|
When I have to
drive more than
two hours one way to see a movie, I relish the experience. Not when I
saw
“Sweeny Todd”. Helene Bonham Carter is prettier to look at than Johnny
Depp in
“Sweeny Todd” but watching Depp repeatedly cut throats, then blood
flow,
looking like mini-waterfalls, is a bit much. (For the blood-spurting
throats, I
covered my eyes.) The London set seemed
reminiscent of Paris’s
‘Moulin Rouge’. I wasn’t sure that Depp and Carter had taken singing
lessons
and were singing ala Vanilla/Manila, and didn’t bother to see the
credits, so
sickened was I by wasting my time and money on this ‘award nominated
film’.
Since
I drove
more than two
hours, I thought I would try my luck with another Academy award
nominated film:
“No Country for Old Men”. I kept waiting for someone to say that line
amid the
murder and mayhem and planning of murder. The only great scene in this
film was
when the bad drug guy in the big, clean, city skyscraper got blown away
in his
office. Both films had good acting and
slick productions. Other than that, both films were violent Americana without
much plot saving graces to
justify the on-screen murders.
Back
in 1980,
I interviewed a BBC
representative who was importing ‘Dallas’
for UK
television. He had said, in his typical British
Empire
way, ‘We give the people what we think they need’. The American way? ‘We give the masses the lowest level of
entertainment they will buy.’ As usual too, men account for most of the
acting
roles and production people in ‘Sweeny” and ‘No Country’. Not much has
changed
in the USA for
women in L.A.

--- DATA SEGMENT ---
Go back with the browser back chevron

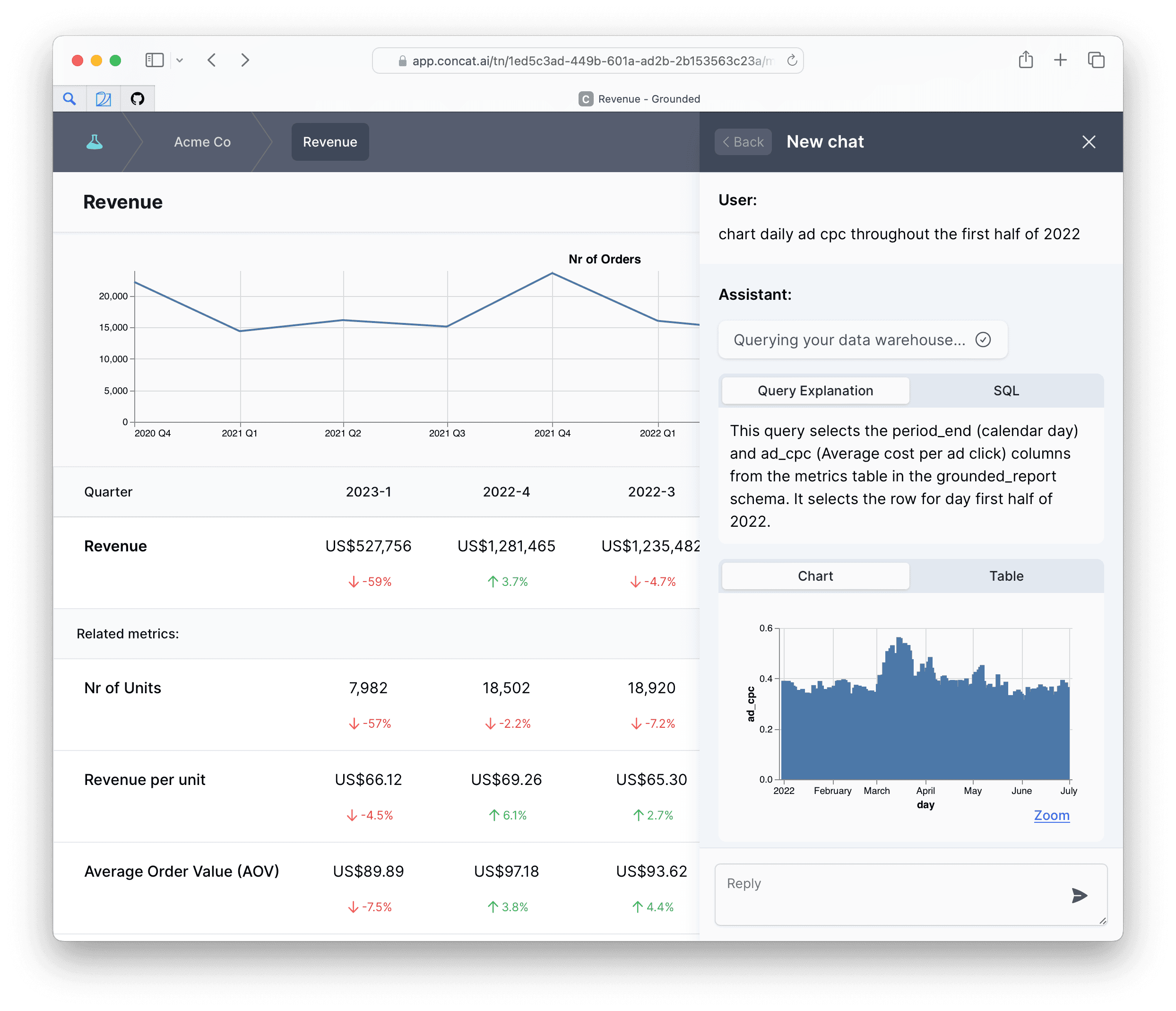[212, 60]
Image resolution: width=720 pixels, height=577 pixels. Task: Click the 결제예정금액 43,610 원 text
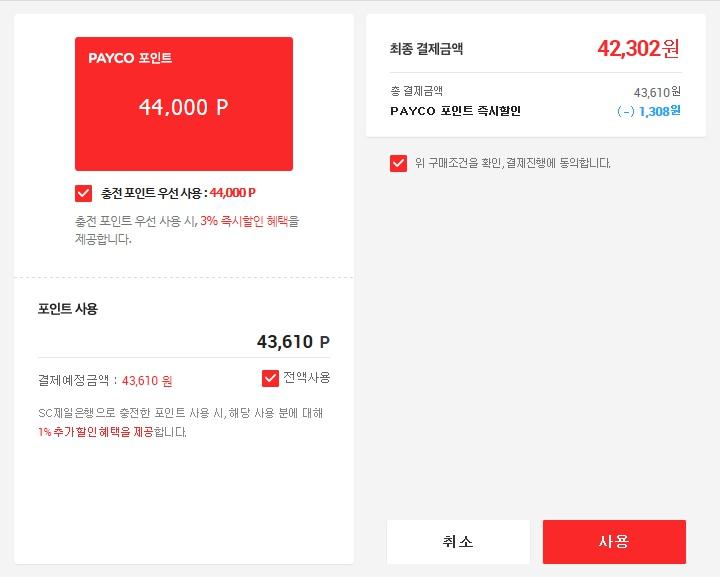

--- PROBLEM SET ---
- 1) List each city the movie review names.
- 2) Write the next paragraph of the movie review, picking up after its final sentence.

--- OUTPUTS ---
- 1) London, Paris, L.A.

- 2)
Around
the
world, America
sells violence and people buy it. Who
are the Americans to condemn South America for its cocaine sales or Afghanistan
for its poppies? Not only does the USA
enter undeclared wars in Korea,
South Vietnam
and Iraq, it also
breaks banana workers backs with
police actions in Central America
that
eventually ignite civil wars. ‘Democracy comes
at a price,” Bush would probably say, and that price
is violent
mass entertainment and real mass murder. Yeah, right, as he removes
privacy
rights of all Americans.
If a
violent thought is the
domino for even 10% of resulting violent actions, and the human mind
has
serious problems distinguishing between a real image and a TV/movie
image, who
has more responsibility for bringing violence into the world: Hollywood and the
Pentagon? Or South American
and Afghan drug trade?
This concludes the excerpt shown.